▽

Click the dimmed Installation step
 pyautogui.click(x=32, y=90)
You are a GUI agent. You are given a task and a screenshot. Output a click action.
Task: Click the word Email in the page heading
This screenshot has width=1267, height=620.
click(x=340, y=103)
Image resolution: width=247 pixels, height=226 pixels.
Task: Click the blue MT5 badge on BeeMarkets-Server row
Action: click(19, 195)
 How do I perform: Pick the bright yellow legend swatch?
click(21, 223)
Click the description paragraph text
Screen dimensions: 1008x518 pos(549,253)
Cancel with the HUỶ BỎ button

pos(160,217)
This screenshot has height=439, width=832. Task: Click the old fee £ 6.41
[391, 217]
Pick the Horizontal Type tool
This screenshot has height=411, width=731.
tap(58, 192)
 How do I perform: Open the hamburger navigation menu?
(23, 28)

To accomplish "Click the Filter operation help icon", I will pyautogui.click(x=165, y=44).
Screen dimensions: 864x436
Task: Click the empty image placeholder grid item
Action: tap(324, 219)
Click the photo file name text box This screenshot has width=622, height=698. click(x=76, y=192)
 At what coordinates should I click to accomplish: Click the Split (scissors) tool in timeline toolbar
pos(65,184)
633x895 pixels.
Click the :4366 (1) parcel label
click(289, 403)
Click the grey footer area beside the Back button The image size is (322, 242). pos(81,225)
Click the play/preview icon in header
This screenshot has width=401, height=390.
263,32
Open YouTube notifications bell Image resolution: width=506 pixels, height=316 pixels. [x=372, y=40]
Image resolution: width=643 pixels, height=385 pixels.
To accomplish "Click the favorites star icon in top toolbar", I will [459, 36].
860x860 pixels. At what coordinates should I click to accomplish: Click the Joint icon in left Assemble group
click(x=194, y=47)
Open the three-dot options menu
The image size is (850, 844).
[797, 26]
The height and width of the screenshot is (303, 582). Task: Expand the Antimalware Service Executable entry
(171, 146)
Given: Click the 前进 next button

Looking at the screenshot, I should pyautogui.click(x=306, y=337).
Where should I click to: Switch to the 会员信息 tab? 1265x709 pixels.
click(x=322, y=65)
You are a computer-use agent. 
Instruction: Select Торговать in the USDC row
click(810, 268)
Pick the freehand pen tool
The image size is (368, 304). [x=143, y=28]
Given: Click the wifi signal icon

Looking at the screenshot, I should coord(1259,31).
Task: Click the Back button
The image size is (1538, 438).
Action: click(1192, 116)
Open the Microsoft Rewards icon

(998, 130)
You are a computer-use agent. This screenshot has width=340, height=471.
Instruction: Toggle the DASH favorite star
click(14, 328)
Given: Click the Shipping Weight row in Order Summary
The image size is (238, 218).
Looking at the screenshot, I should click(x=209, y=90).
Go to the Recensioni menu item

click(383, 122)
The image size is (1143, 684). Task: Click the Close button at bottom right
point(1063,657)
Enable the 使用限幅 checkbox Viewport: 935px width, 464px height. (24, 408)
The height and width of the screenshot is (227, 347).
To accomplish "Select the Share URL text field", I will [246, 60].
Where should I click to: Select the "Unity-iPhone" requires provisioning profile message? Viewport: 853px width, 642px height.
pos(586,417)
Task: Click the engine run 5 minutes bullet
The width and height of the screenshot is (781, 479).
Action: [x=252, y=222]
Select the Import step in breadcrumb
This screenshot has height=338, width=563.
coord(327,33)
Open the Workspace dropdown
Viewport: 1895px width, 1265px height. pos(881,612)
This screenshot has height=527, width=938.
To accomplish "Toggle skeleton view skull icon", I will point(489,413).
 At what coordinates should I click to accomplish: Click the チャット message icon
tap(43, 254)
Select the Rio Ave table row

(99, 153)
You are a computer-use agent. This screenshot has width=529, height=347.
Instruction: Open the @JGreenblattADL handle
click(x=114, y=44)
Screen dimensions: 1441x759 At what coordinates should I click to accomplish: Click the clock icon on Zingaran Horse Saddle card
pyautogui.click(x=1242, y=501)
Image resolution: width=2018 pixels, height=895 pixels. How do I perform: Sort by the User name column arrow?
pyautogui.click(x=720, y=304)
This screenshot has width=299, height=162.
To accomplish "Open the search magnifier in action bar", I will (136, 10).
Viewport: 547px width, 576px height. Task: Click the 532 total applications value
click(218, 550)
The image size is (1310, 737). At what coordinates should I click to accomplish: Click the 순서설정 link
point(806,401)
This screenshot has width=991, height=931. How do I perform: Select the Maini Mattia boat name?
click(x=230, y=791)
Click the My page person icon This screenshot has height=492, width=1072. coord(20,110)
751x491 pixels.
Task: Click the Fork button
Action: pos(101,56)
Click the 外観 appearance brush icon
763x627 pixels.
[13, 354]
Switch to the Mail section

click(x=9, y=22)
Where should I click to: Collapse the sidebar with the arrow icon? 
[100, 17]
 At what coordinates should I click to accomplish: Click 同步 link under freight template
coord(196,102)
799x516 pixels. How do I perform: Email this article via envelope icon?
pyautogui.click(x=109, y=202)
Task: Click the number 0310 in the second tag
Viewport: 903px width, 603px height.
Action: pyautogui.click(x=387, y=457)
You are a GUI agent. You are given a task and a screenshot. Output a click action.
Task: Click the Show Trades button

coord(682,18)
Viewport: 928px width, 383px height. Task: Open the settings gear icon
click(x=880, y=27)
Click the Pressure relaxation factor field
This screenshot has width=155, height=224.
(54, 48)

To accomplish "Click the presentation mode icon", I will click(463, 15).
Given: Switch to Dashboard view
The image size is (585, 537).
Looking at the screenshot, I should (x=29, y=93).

△

▶ [Instructions for the task] Reproduce all of the lines above word for word.

▶ [Task solution]
Click the dimmed Installation step
 pyautogui.click(x=32, y=90)
You are a GUI agent. You are given a task and a screenshot. Output a click action.
Task: Click the word Email in the page heading
This screenshot has width=1267, height=620.
click(x=340, y=103)
Image resolution: width=247 pixels, height=226 pixels.
Task: Click the blue MT5 badge on BeeMarkets-Server row
Action: click(19, 195)
 How do I perform: Pick the bright yellow legend swatch?
click(21, 223)
Click the description paragraph text
Screen dimensions: 1008x518 pos(549,253)
Cancel with the HUỶ BỎ button

pos(160,217)
This screenshot has height=439, width=832. Task: Click the old fee £ 6.41
[391, 217]
Pick the Horizontal Type tool
This screenshot has height=411, width=731.
tap(58, 192)
 How do I perform: Open the hamburger navigation menu?
(23, 28)

To accomplish "Click the Filter operation help icon", I will pyautogui.click(x=165, y=44).
Screen dimensions: 864x436
Task: Click the empty image placeholder grid item
Action: tap(324, 219)
Click the photo file name text box This screenshot has width=622, height=698. click(x=76, y=192)
 At what coordinates should I click to accomplish: Click the Split (scissors) tool in timeline toolbar
pos(65,184)
633x895 pixels.
Click the :4366 (1) parcel label
click(289, 403)
Click the grey footer area beside the Back button The image size is (322, 242). pos(81,225)
Click the play/preview icon in header
This screenshot has width=401, height=390.
263,32
Open YouTube notifications bell Image resolution: width=506 pixels, height=316 pixels. [x=372, y=40]
Image resolution: width=643 pixels, height=385 pixels.
To accomplish "Click the favorites star icon in top toolbar", I will [459, 36].
860x860 pixels. At what coordinates should I click to accomplish: Click the Joint icon in left Assemble group
click(x=194, y=47)
Open the three-dot options menu
The image size is (850, 844).
[797, 26]
The height and width of the screenshot is (303, 582). Task: Expand the Antimalware Service Executable entry
(171, 146)
Given: Click the 前进 next button

Looking at the screenshot, I should pyautogui.click(x=306, y=337).
Where should I click to: Switch to the 会员信息 tab? 1265x709 pixels.
click(x=322, y=65)
You are a computer-use agent. 
Instruction: Select Торговать in the USDC row
click(810, 268)
Pick the freehand pen tool
The image size is (368, 304). [x=143, y=28]
Given: Click the wifi signal icon

Looking at the screenshot, I should coord(1259,31).
Task: Click the Back button
The image size is (1538, 438).
Action: click(1192, 116)
Open the Microsoft Rewards icon

(998, 130)
You are a computer-use agent. This screenshot has width=340, height=471.
Instruction: Toggle the DASH favorite star
click(14, 328)
Given: Click the Shipping Weight row in Order Summary
The image size is (238, 218).
Looking at the screenshot, I should click(x=209, y=90).
Go to the Recensioni menu item

click(383, 122)
The image size is (1143, 684). Task: Click the Close button at bottom right
point(1063,657)
Enable the 使用限幅 checkbox Viewport: 935px width, 464px height. (24, 408)
The height and width of the screenshot is (227, 347).
To accomplish "Select the Share URL text field", I will [246, 60].
Where should I click to: Select the "Unity-iPhone" requires provisioning profile message? Viewport: 853px width, 642px height.
pos(586,417)
Task: Click the engine run 5 minutes bullet
The width and height of the screenshot is (781, 479).
Action: [x=252, y=222]
Select the Import step in breadcrumb
This screenshot has height=338, width=563.
coord(327,33)
Open the Workspace dropdown
Viewport: 1895px width, 1265px height. pos(881,612)
This screenshot has height=527, width=938.
To accomplish "Toggle skeleton view skull icon", I will point(489,413).
 At what coordinates should I click to accomplish: Click the チャット message icon
tap(43, 254)
Select the Rio Ave table row

(99, 153)
You are a computer-use agent. This screenshot has width=529, height=347.
Instruction: Open the @JGreenblattADL handle
click(x=114, y=44)
Screen dimensions: 1441x759 At what coordinates should I click to accomplish: Click the clock icon on Zingaran Horse Saddle card
pyautogui.click(x=1242, y=501)
Image resolution: width=2018 pixels, height=895 pixels. How do I perform: Sort by the User name column arrow?
pyautogui.click(x=720, y=304)
This screenshot has width=299, height=162.
To accomplish "Open the search magnifier in action bar", I will (136, 10).
Viewport: 547px width, 576px height. Task: Click the 532 total applications value
click(218, 550)
The image size is (1310, 737). At what coordinates should I click to accomplish: Click the 순서설정 link
point(806,401)
This screenshot has width=991, height=931. How do I perform: Select the Maini Mattia boat name?
click(x=230, y=791)
Click the My page person icon This screenshot has height=492, width=1072. coord(20,110)
751x491 pixels.
Task: Click the Fork button
Action: pos(101,56)
Click the 外観 appearance brush icon
763x627 pixels.
[13, 354]
Switch to the Mail section

click(x=9, y=22)
Where should I click to: Collapse the sidebar with the arrow icon? 
[100, 17]
 At what coordinates should I click to accomplish: Click 同步 link under freight template
coord(196,102)
799x516 pixels. How do I perform: Email this article via envelope icon?
pyautogui.click(x=109, y=202)
Task: Click the number 0310 in the second tag
Viewport: 903px width, 603px height.
Action: pyautogui.click(x=387, y=457)
You are a GUI agent. You are given a task and a screenshot. Output a click action.
Task: Click the Show Trades button

coord(682,18)
Viewport: 928px width, 383px height. Task: Open the settings gear icon
click(x=880, y=27)
Click the Pressure relaxation factor field
This screenshot has width=155, height=224.
(54, 48)

To accomplish "Click the presentation mode icon", I will click(463, 15).
Given: Switch to Dashboard view
The image size is (585, 537).
Looking at the screenshot, I should (x=29, y=93).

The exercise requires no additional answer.